Very impressive work, however, your "Keys Pressed" code could let a keypress position in the array on "true" if a key is pressed more than 1 second. I think you should set up a timeout to ensure a keypress position state is returned to false after the user interaction.
Thanks :) I write a ton of CSS every day but I'm still learning JavaScript. Expanding this helped me understand a few things already, I'll go update that right now!
Looks like you're setting the <iframe>'s contents with a data uri in the src attribute, you save some characters if you use the HTML5 srcdoc attribute:
Nice and you could probably make it save in under 512 bytes. Just persist everything to localStorage like the tiny spreadsheet http://jsfiddle.net/ondras/hYfN3/
Or save everything on the URL so it can be bookmarked too.

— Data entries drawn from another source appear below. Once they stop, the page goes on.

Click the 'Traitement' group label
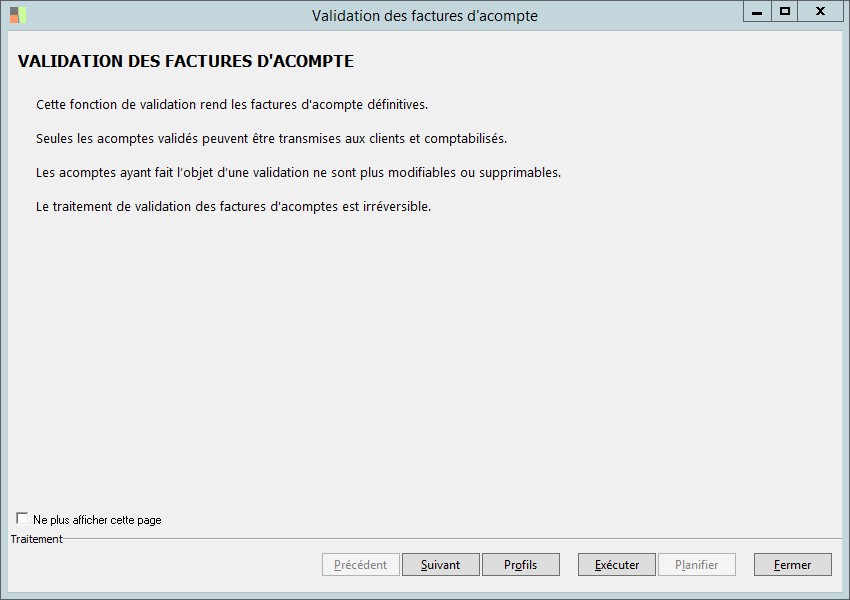850x600 pixels. (37, 539)
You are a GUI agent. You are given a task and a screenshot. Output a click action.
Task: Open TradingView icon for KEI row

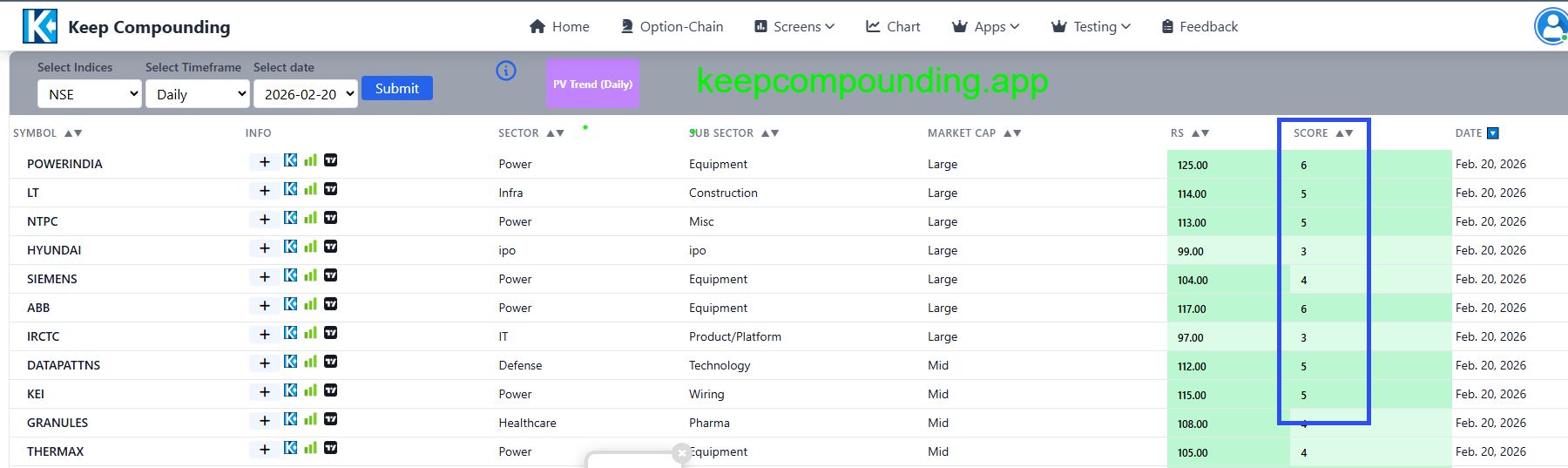coord(331,390)
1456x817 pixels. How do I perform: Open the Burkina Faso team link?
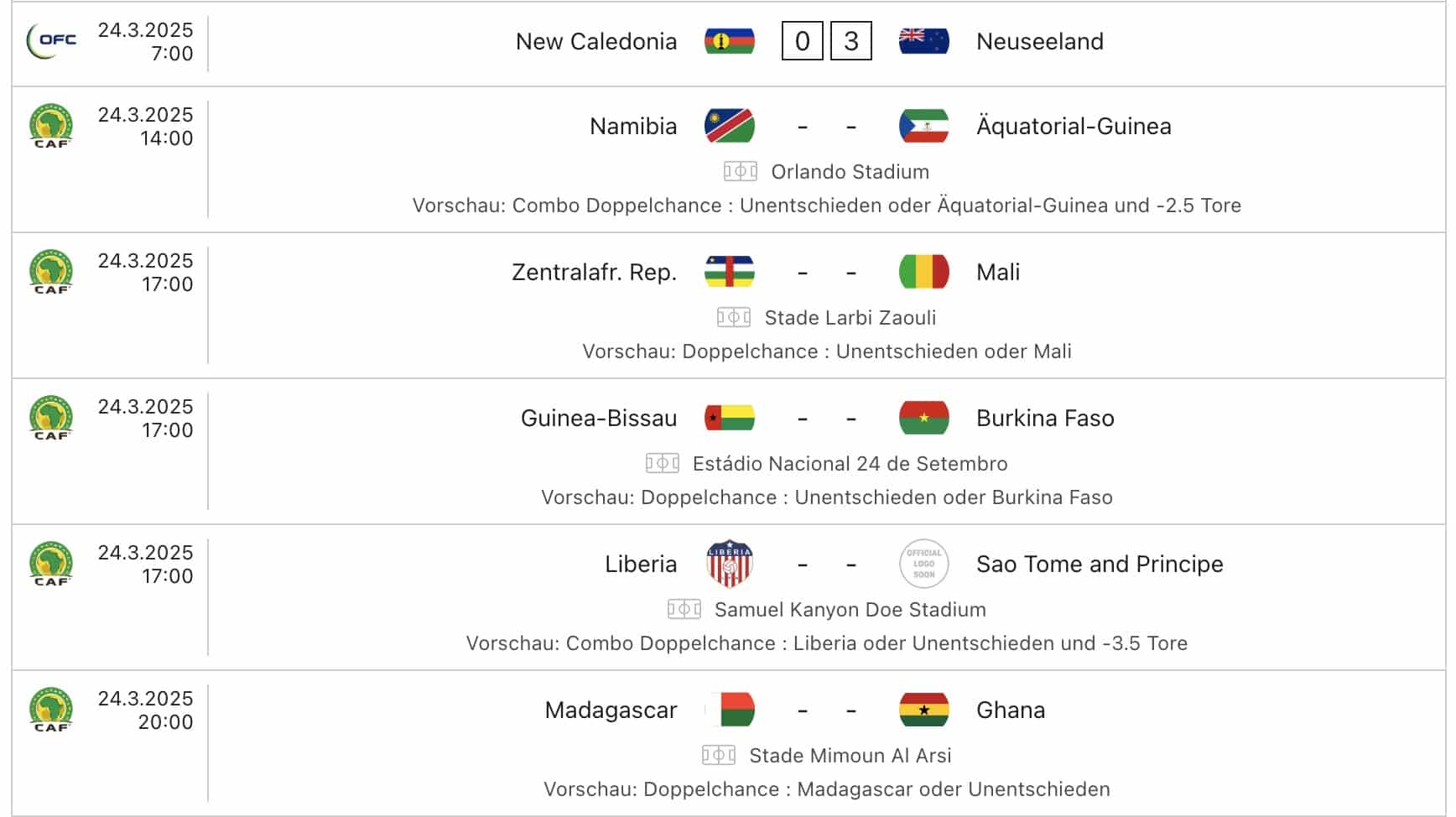point(1045,418)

You know, thare's already a save function: you can write stuff in the cross-browser editor and save it on your desktop as a standalone HTML page (Ctrl-S / File > "Save as...")
well, not really. miniCodeEditor (like codepen.io or jsfiddle.net) is more like a tool helping to quickly setup a HTML/CSS/JS prototype, not to build a website.
A lot of people forget (or never knew) that the increment and decrement operators return a value as well as affecting the target variable, and that you can put what-ever you like in the iteration end control portion of a for statement as long as it returns truey/falsey.
I recommend reading K&R (http://en.wikipedia.org/wiki/The_C_Programming_Language) if you haven't already. It's got all sorts of elegant tricks like this. But of course it depends on very particular implementation details at times.
Don't worry, I have (hence my disbelief at the first comment). Funny we've come full circle (via e.g. Java) back to the point where that is valid code.
There's pre-increment (++i), post-increment (i++), pre-decrement (--i), post-decrement (i--). The pre-ops operate on the variable and resolve to the new value. The post-ops resolve to the current value, and then operate on the variable.